A .NET Security Vulnerability Has Affected Firefox
A security vulnerability that has hit Internet Explorer through .NET has also hit Firefox. The culprit for Firefox, a .NET add-on, has been put on Mozilla’s blocked list.
XBAP, short for XAML Browser Application, is a technology used to create RIA applications for Windows. While it is similar with Silverlight in its purpose, XBAP can be used to create heavy applications, ones that access the entire power of .NET and XAML, applications that are targeted to be run in a browser. XBAP applications have the extension .xbap and they run inside a sandbox, being loaded in IE from the local system or from the Internet with a single click. XBAP came with .NET 3.0 and was available only for IE 6-8, but .NET 3.5 installs a plug-in for Firefox called “Windows Presentation Foundation” (WPF) allowing Firefox users to run XBAP applications.
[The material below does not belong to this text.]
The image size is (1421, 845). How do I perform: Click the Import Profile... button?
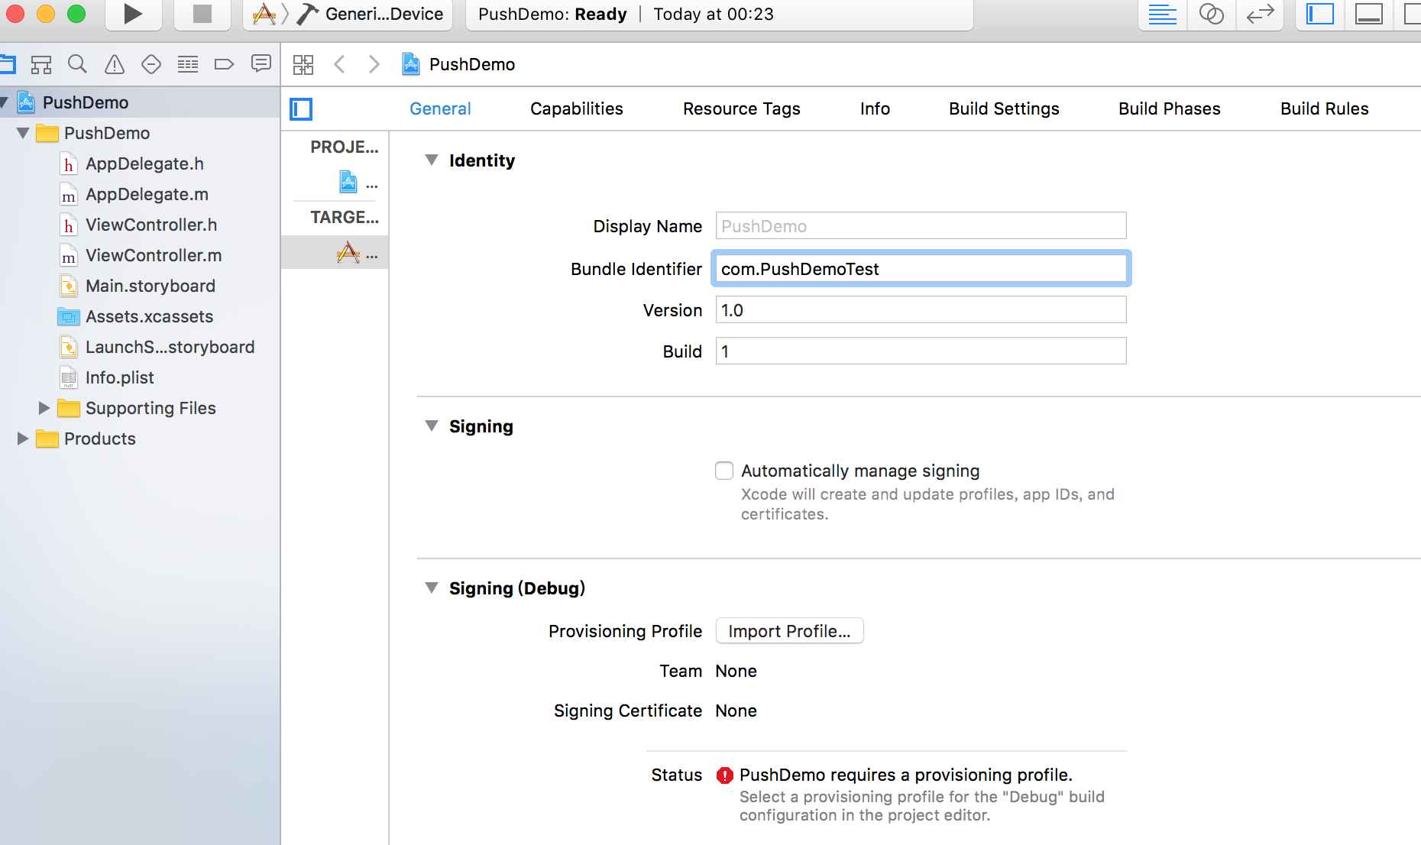click(x=789, y=631)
According to Mike Shaver, VP of Engineering at Mozilla, a security vulnerability in .NET, the XABP component, was discovered and reported in July. The same vulnerability was later detailed by Microsoft in bulletin MS09-054, deemed as Critical, with some extra details on Microsoft’ Security Research and Defense blog. According to Microsoft, the vulnerability allows a malicious web site to run code on a client’s machine. While many such security vulnerabilities have been discovered in the past, this one is different because it does not affect only IE but also Firefox.
Microsoft has been working with Mozilla to address this issue. In order to protect its users, Mozilla has placed the WPF plug-in on a blocked list along with other problematic plug-ins. Firefox automatically checks for such banned add-ons, informing the user when finding one, as shown below:
The user can choose to disable the add-on, but he can choose to ignore the threat.
Microsoft has issued a cumulative security update for IE, KB 974455, that started to be delivered to the users via automatic updates more than a week ago. While many users have already applied this patch, Mozilla said they are keeping the WPF add-on on the blocked list until the number of system without the patch is reasonably small. This image shows the WPF add-on on the blocked list:
We should mention that another important add-on is on Firefox’s blocked list, Apple QuickTime Plugin, v7.1.*. The reason is similar: remote code execution (bug 430826).
This approach made some users question Mozilla’s approach. For example, Bertrand Le Roy asked:
This looks all very nice but you have to wonder: is Mozilla going to disable Flash next time they have a security issue?
Mike Shaver answered:
We might if Adobe agreed that it was the best way to deal with a vulnerability, or to provide "safe cover" for an update to get deployed.
According to Shaver, this approach was decided by Mozilla working closely on the issue with Microsoft.